WHAT THE EXERCISE ASKS: Pictures must be left out. Retype exactly the lines from the one containing "The width and height of the screenshot is (1000, 657)." through the last line of the records below.

[Entries taken from a collection]
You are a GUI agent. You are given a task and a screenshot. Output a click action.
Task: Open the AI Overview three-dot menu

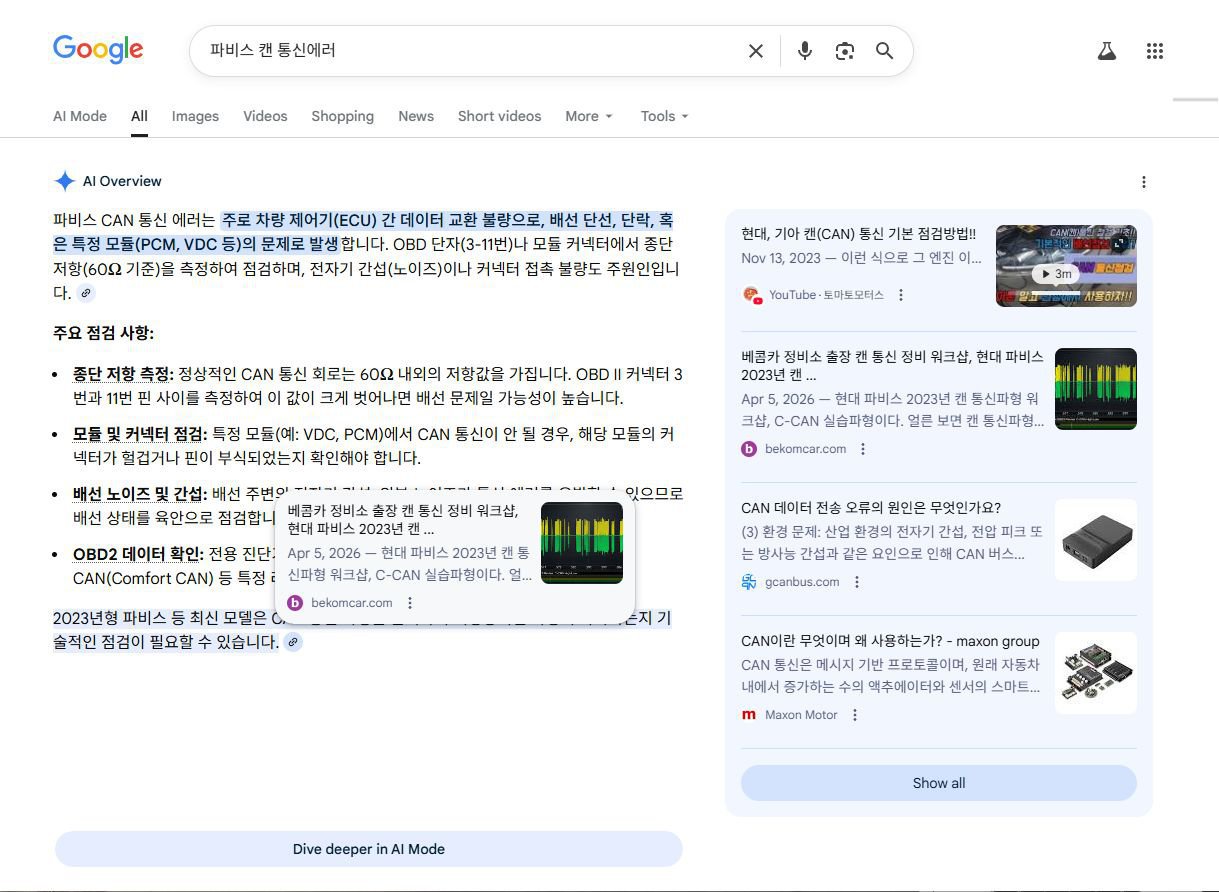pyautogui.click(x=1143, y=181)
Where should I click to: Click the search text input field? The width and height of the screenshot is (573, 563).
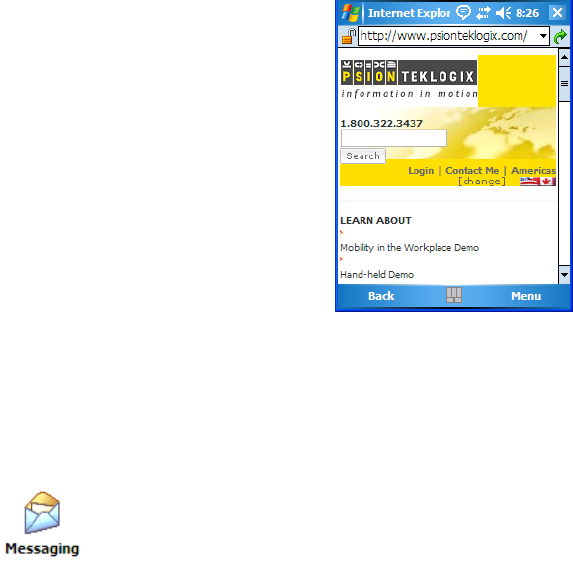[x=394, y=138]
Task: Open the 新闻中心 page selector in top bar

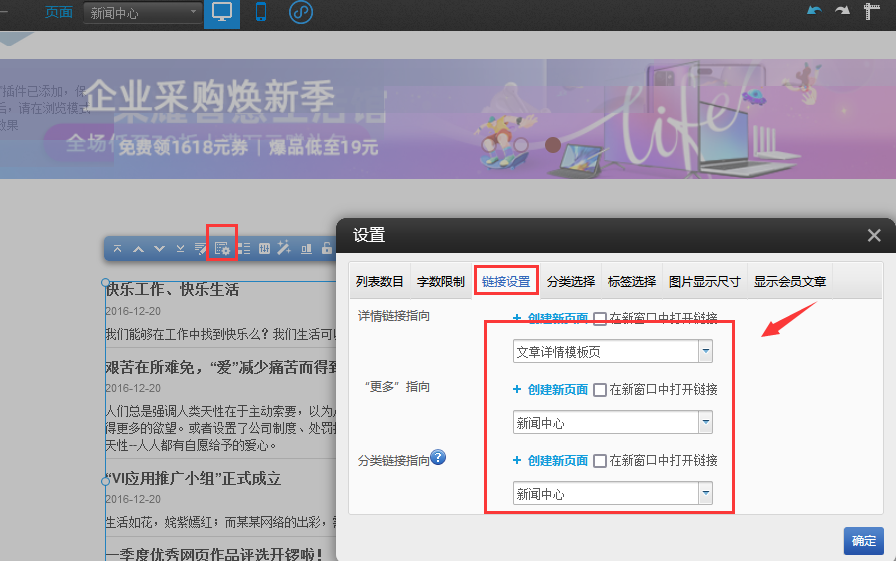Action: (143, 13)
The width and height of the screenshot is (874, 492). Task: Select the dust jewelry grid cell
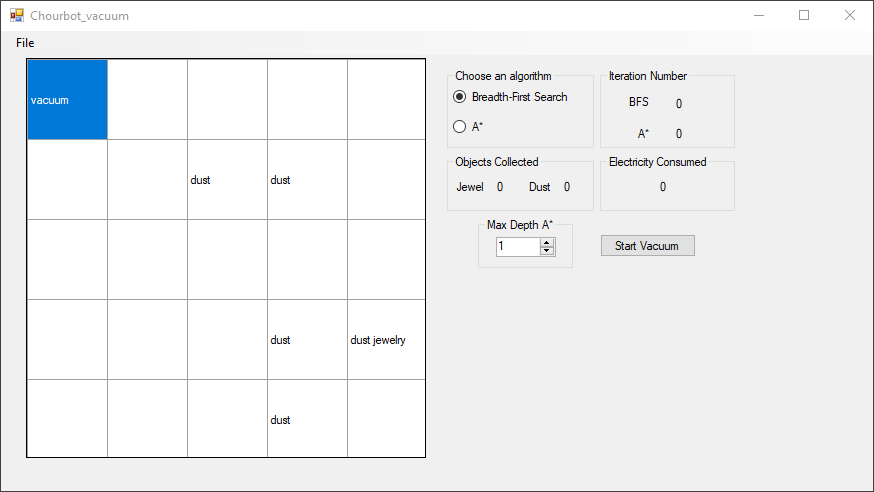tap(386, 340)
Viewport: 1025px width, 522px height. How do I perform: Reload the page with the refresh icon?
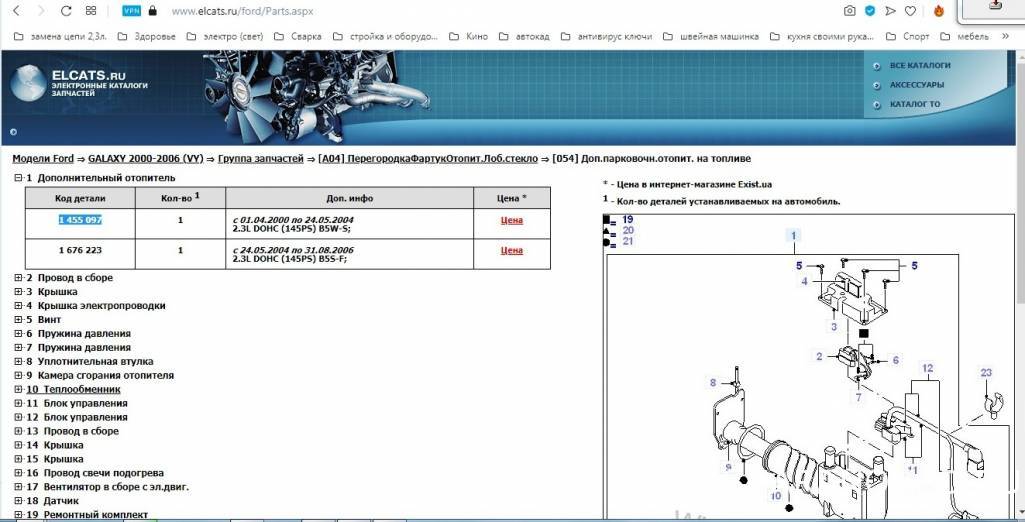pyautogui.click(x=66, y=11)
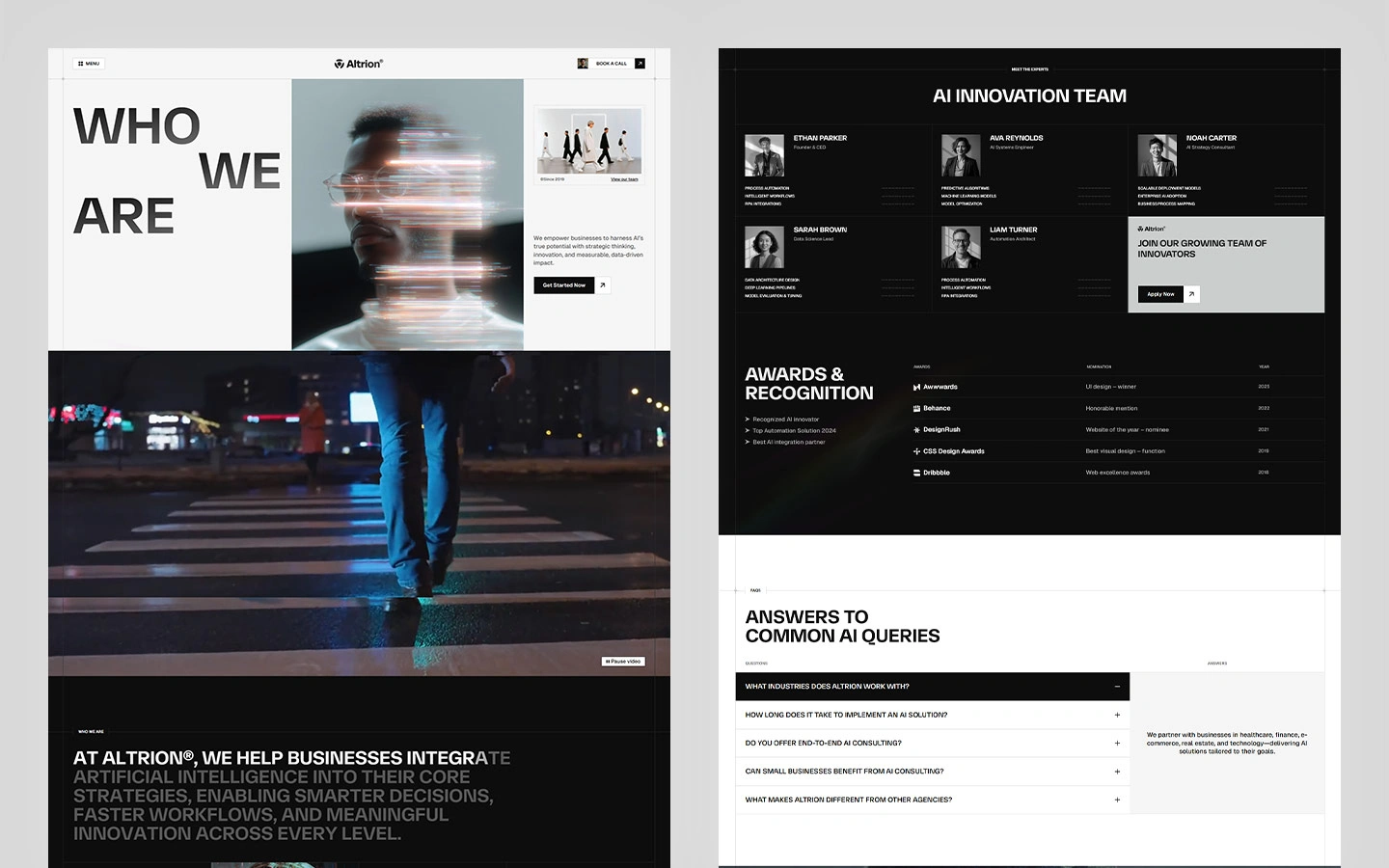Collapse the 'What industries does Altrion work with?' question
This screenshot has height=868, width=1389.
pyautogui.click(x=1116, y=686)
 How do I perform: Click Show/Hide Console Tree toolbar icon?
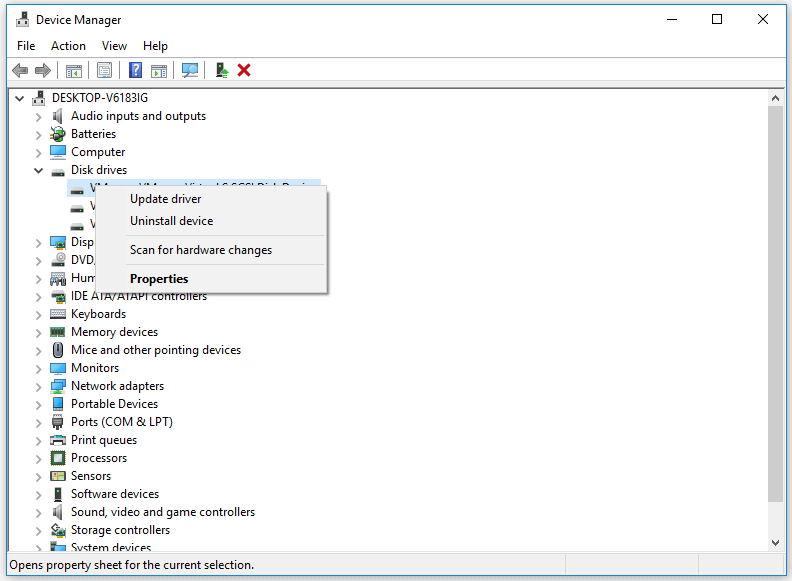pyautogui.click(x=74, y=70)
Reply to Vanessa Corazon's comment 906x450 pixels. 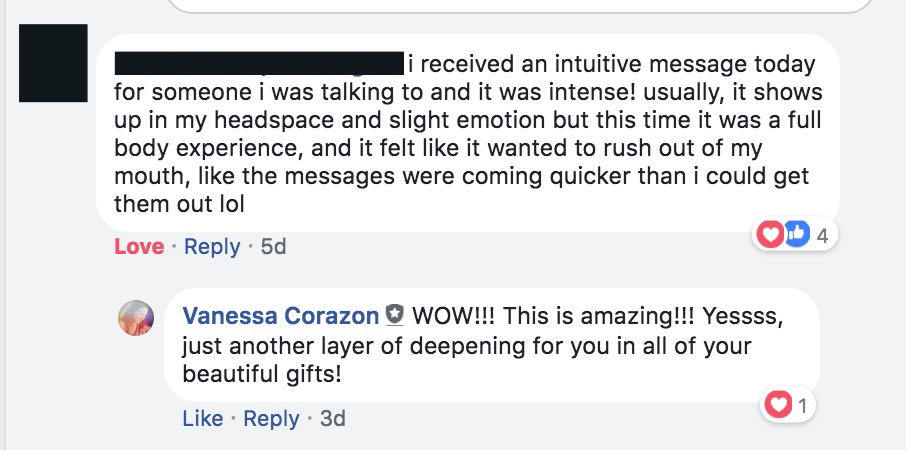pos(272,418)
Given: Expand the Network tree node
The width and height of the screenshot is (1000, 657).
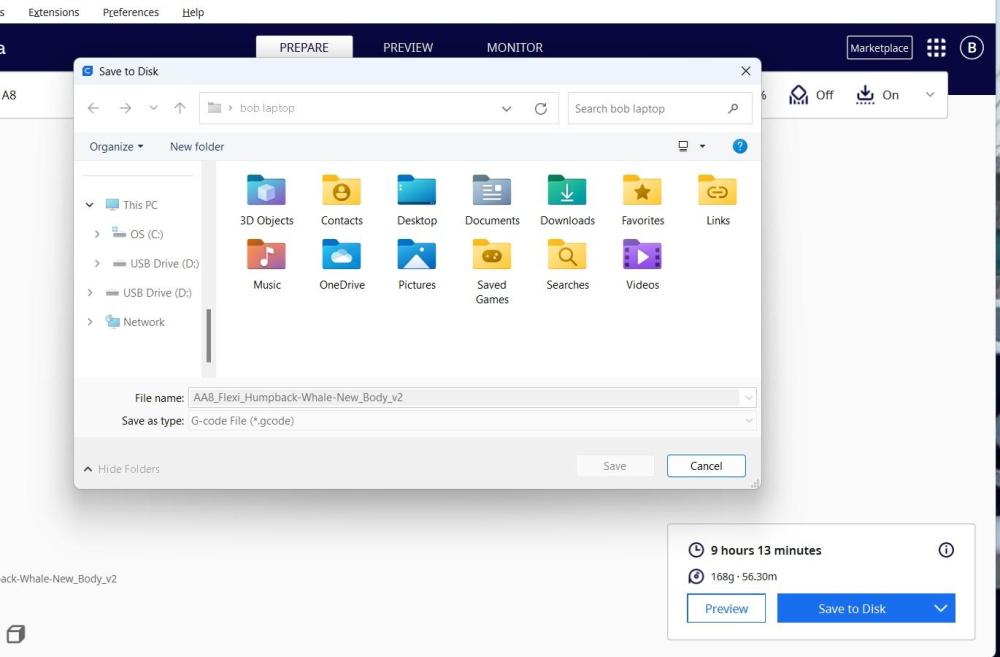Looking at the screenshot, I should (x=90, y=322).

RESPONSE FOR THIS EXERCISE:
The width and height of the screenshot is (1000, 657).
Looking at the screenshot, I should (x=90, y=322).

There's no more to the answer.